The new Indonesian President has reactivated executions as a way to stamp his authority and would struggle to find any reason to spare the two Australians, especially after it executed five foreigners at the weekend.

The Prime Minister has sent two letters to President Widodo appealing for clemency, which Mr Abbott’s office yesterday declined to make public.

Foreign Minister Julie Bishop — who met the families of both death-row prisoners at the weekend and has vowed to “exhaust all avenues” -- wrote to her counterpart in December appealing for mercy, which did not receive a positive response.

Professor Tim Lindsey, from Melbourne University’s Centre for Indonesian Law, Islam and Society, says both will have their work cut out trying to persuade President Widodo to make exceptions of Chan and Sukumaran.

He said President Widodo was exercised by issues involving corruption, democracy and making life easier for small businesses, but human rights was not a strong point.

“We speak to people in Indonesia who say he’s not particularly focused on human rights issues,” Professor Lindsey said.

“He’s interested in transparency and openness. It reflects his background as a provincial, medium-sized business entrepreneur. Human rights is not at the forefront of his thinking.
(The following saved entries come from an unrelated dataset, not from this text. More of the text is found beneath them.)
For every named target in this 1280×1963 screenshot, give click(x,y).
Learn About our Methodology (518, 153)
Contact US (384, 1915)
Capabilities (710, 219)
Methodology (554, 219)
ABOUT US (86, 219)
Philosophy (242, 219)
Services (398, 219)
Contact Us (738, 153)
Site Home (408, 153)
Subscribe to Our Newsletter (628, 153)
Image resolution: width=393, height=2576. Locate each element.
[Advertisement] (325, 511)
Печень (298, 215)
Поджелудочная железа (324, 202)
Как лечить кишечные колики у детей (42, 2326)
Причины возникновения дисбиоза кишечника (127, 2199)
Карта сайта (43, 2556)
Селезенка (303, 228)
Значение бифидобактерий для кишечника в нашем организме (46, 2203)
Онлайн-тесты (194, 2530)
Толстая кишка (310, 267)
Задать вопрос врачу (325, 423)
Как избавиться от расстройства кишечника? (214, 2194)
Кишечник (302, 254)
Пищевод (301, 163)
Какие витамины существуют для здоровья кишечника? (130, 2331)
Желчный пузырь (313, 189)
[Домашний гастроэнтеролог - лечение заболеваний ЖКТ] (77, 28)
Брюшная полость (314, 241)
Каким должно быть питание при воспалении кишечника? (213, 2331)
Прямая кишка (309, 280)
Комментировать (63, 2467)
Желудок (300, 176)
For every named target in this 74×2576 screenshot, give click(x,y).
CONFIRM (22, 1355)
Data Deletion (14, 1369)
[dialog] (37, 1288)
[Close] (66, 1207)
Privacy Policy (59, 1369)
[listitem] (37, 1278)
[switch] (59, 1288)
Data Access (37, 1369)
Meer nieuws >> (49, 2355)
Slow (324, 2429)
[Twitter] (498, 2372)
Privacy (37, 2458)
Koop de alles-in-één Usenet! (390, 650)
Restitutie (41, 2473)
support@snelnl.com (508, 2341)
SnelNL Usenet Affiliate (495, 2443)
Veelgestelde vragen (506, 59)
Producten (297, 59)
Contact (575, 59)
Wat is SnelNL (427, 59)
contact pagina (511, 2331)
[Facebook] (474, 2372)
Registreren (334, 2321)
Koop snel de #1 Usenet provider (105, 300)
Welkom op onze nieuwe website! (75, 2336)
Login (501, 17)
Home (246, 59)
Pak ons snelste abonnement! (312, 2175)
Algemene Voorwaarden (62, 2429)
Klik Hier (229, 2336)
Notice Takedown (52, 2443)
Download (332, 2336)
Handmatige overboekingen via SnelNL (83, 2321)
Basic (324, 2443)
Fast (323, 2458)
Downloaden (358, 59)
“And we must understand that death sentence for drugs has wide support in Indonesia, because rightly or wrongly, they consider it akin to mass murder.”

Further damaging the hopes of the two Australians who were sentenced to death in 2006 is that President Widodo, who arrived in power last year with wide public support, has few friends in Congress or Jakarta’s political elite.

“This is not a strong first term president,” says Professor Lindsey. “He’s putting it together, trying to build his coalition and make it solid.”

Executing drug runners is seen as an uncontroversial mainstream decision in Indonesia, and President Widodo would not want to risk upsetting the partners he needs in Congress to pass legislation.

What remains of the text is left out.